- Born: 1946 (age 79–80) Québec, Canada
- Genres: Theatre, film score
- Occupation: Composer

= René Dupéré =

Canadian composer (born 1946)

René Dupéré (born 1946) is a Canadian composer from Mont-Joli, Québec, Canada.

== Biography ==
Dupéré is best known as the composer and arranger of music for contemporary circus productions by the Canadian entertainment company Cirque du Soleil. Among the Cirque du Soleil stage shows he has scored are: Le Grand Tour du Cirque du Soleil (1984), La Magie Continue (1986), Le Cirque Réinventé (1987), Nouvelle Expérience (1990), Saltimbanco (1992), Mystère (1993), Alegría (1994), Kà (2004), and Zed (2009). According to press releases from Cirque du Soleil, "René Dupéré played a key role in shaping the artistic universe of Cirque du Soleil during its first ten years."

Dupéré's album of music from Cirque du Soleil's Alegría was nominated for a Grammy Award in 1995 and spent 65 weeks on Billboard's World Music Chart. The albums Mystère and Kà also spent several weeks at the top of the Billboard charts. As of 2009, Dupéré has sold over 3 million CDs.

His work outside of Cirque du Soleil has included writing music for various TV and film productions (see Filmography below). In 1997, he wrote part of the music for the ceremony marking the handover of Hong Kong to China.

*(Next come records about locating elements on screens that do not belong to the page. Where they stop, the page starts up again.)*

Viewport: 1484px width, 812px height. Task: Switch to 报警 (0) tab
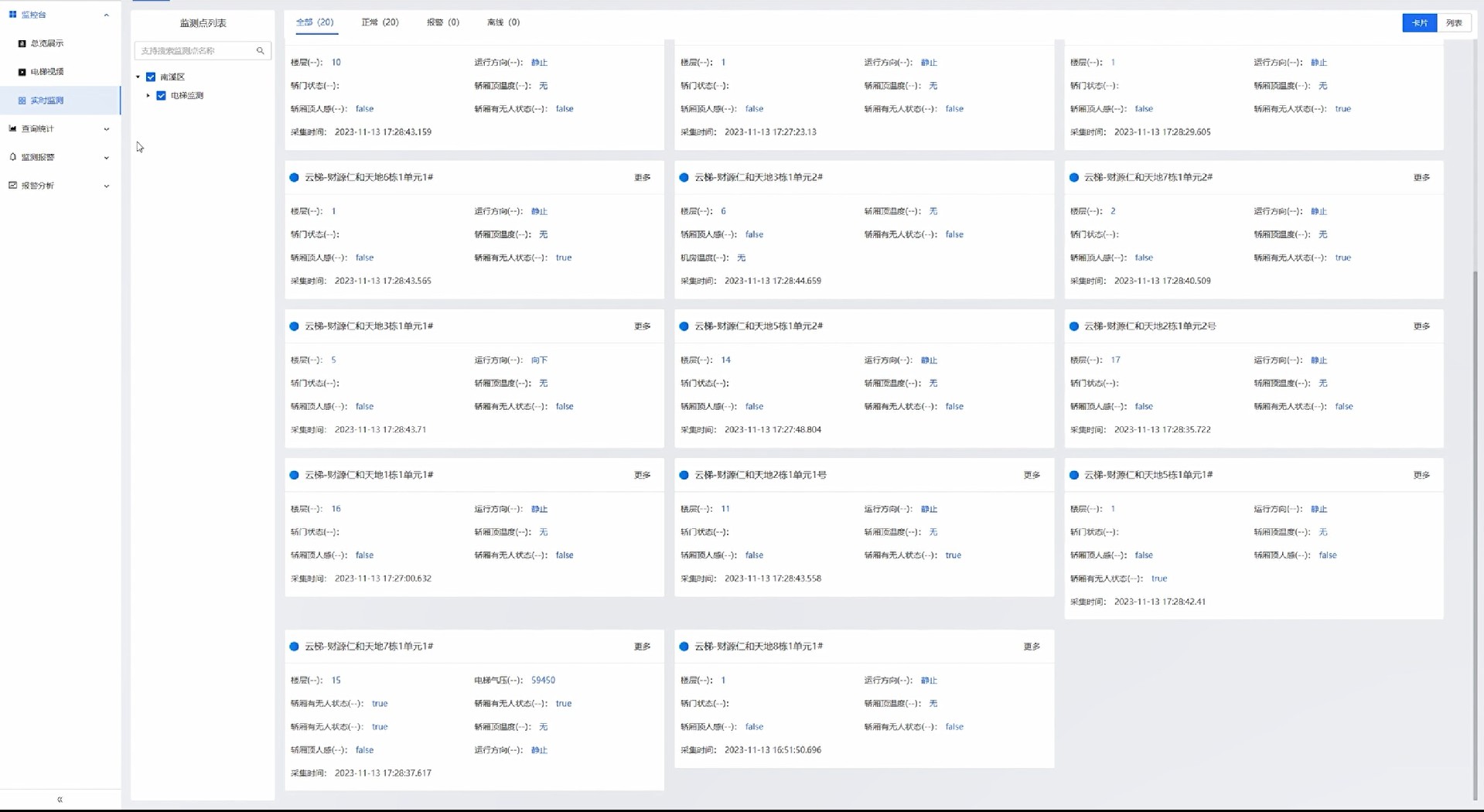(442, 22)
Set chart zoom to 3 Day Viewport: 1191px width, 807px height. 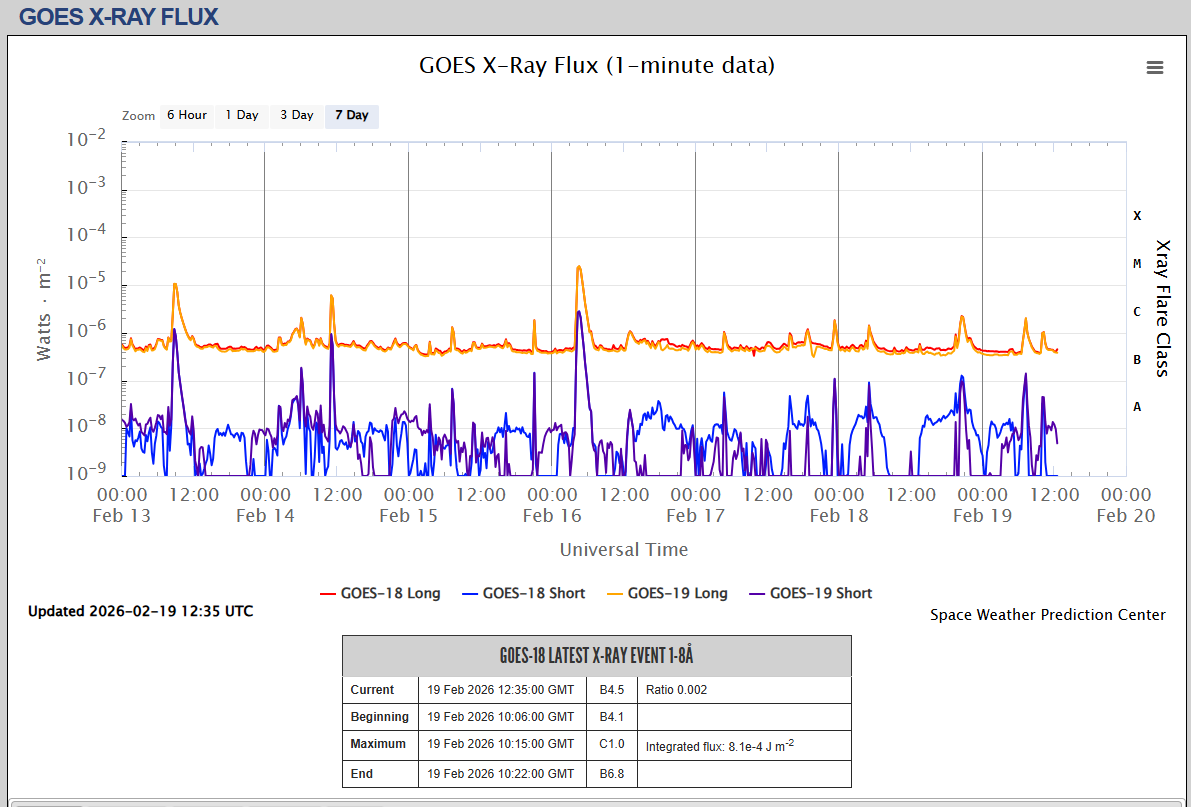[296, 116]
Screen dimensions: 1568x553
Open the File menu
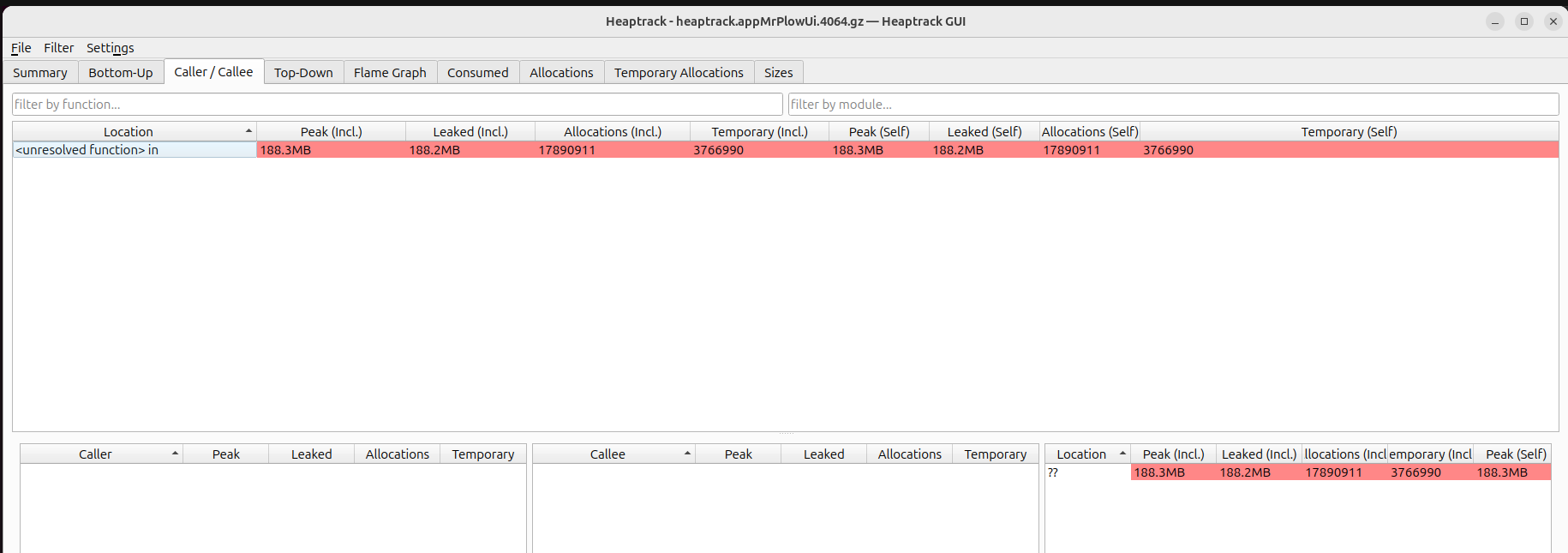click(21, 48)
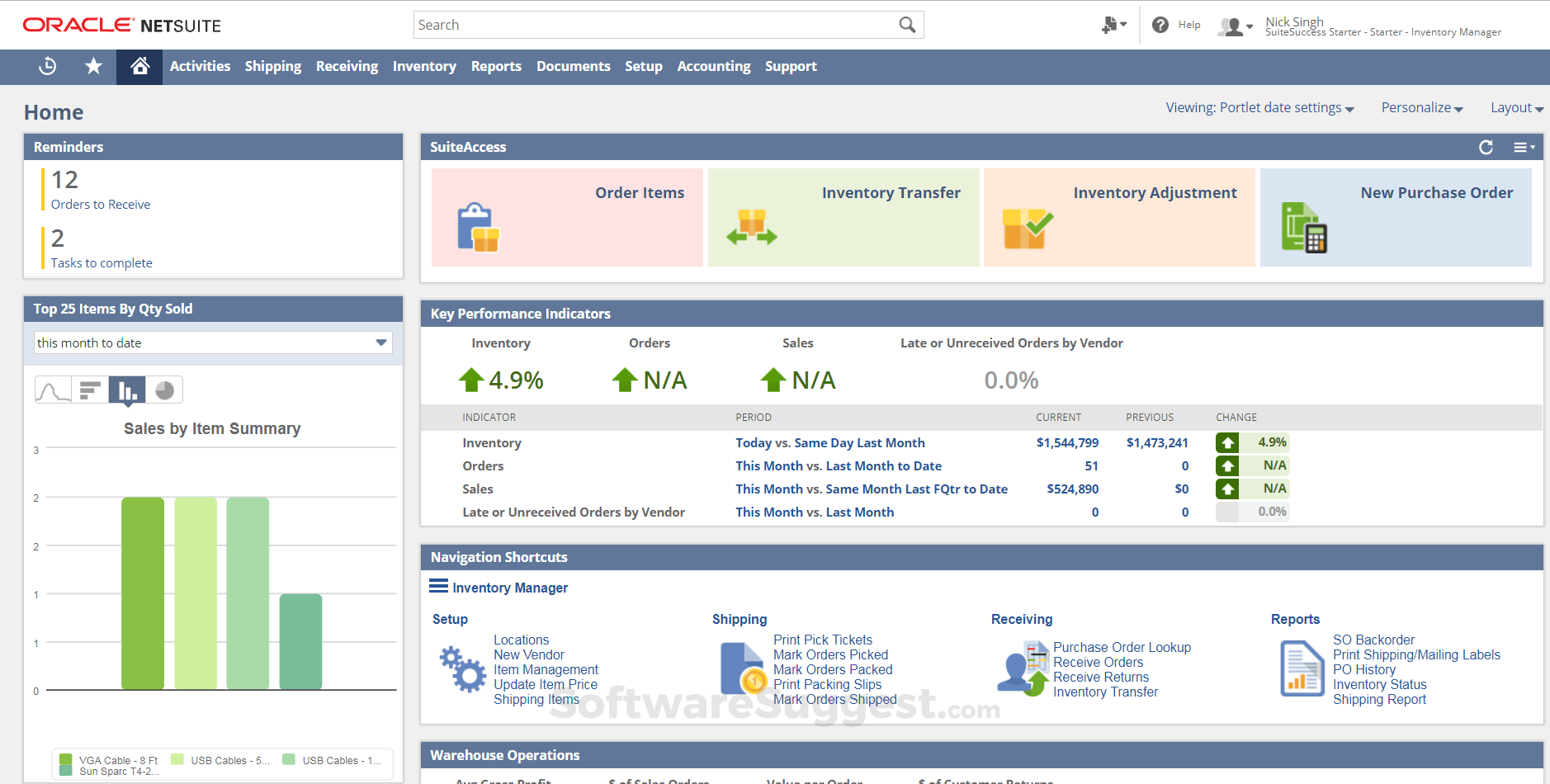1550x784 pixels.
Task: Click the VGA Cable legend color swatch
Action: tap(65, 759)
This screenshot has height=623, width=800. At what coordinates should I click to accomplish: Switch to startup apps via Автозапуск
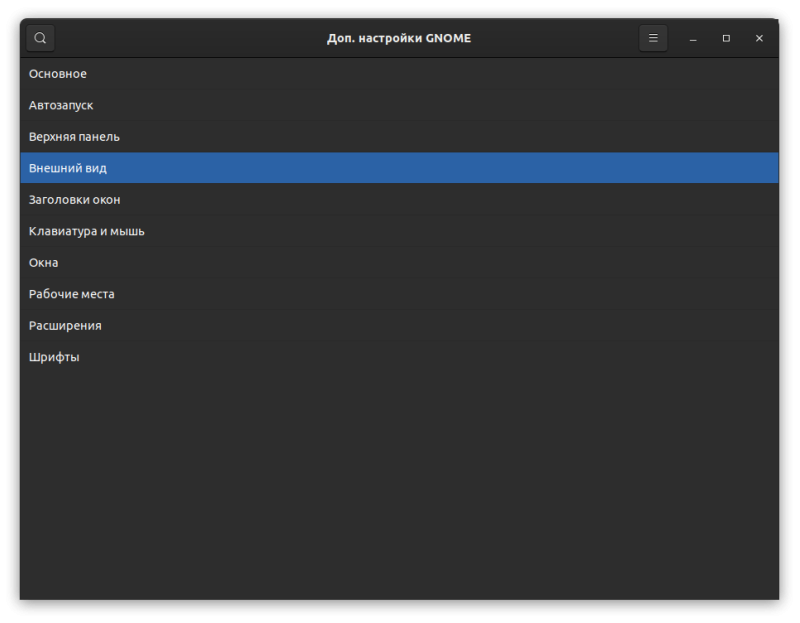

He also composed the soundtrack for Xotica: Journey to the Heart, a Holiday on Ice show that toured in 1998. A modified version of a song entitled "Earth" from the Xotica soundtrack was used as the backing track for the 2003 short film Oïo by Simon Goulet.

In June 2005, René Dupéré received an honorary doctorate in music from his alma mater, Université Laval de Québec.

== Discography ==
- 1987 : Cirque du Soleil (1987 album)
- 1990 : Cirque du Soleil (1990 album)
- 1990 : Nouvelle Expérience
- 1992 : Saltimbanco
- 1994 : Alegría
- 1994 : Mystère
- 1996 : Mystère Live in Las Vegas
- 1997 : Voyage
- 1999 : Xotica: Journey to the Heart
- 2005 : Kà
- 2009 : Zed

== Filmography ==
- 1986 : La Magie continue (TV)
- 1986 : Anne Trister
- 1989 : La Toile blanche
- 1989 : Ballade urbaine (short documentary)
- 1991 : Nouvelle expérience (TV)
- 1991: Primary Colors: The Story of Corita (TV documentary)
- 1991 : The Irises (short animation)
- 1992 : Cirque réinventé (TV)
- 1994 : Cirque du Soleil: A Baroque Odyssey (TV)
- 1997 : Saltimbanco (TV)
- 1998 : L'Ombre de l'épervier (TV series)
- 2001 : Alegría: Live in Sydney (TV)
- 2003 : Oïo (short film)
- 2004 : Ciertos vacíos (short documentary)
- 2004 : White Skin
- 2007 : La luna en botella
- 2008 : Journey to the Center of the Earth (TV film)

== Awards==
- Felix for best producer of the year for the soundtrack album of Alegría in 1995.
- Golden Award for best original music for Ismya Vova from the New York Publicity Festival in 1998.
- Two Hagood Hardy prizes given by the Society of Composers, Authors and Music Publishers of Canada (SOCAN).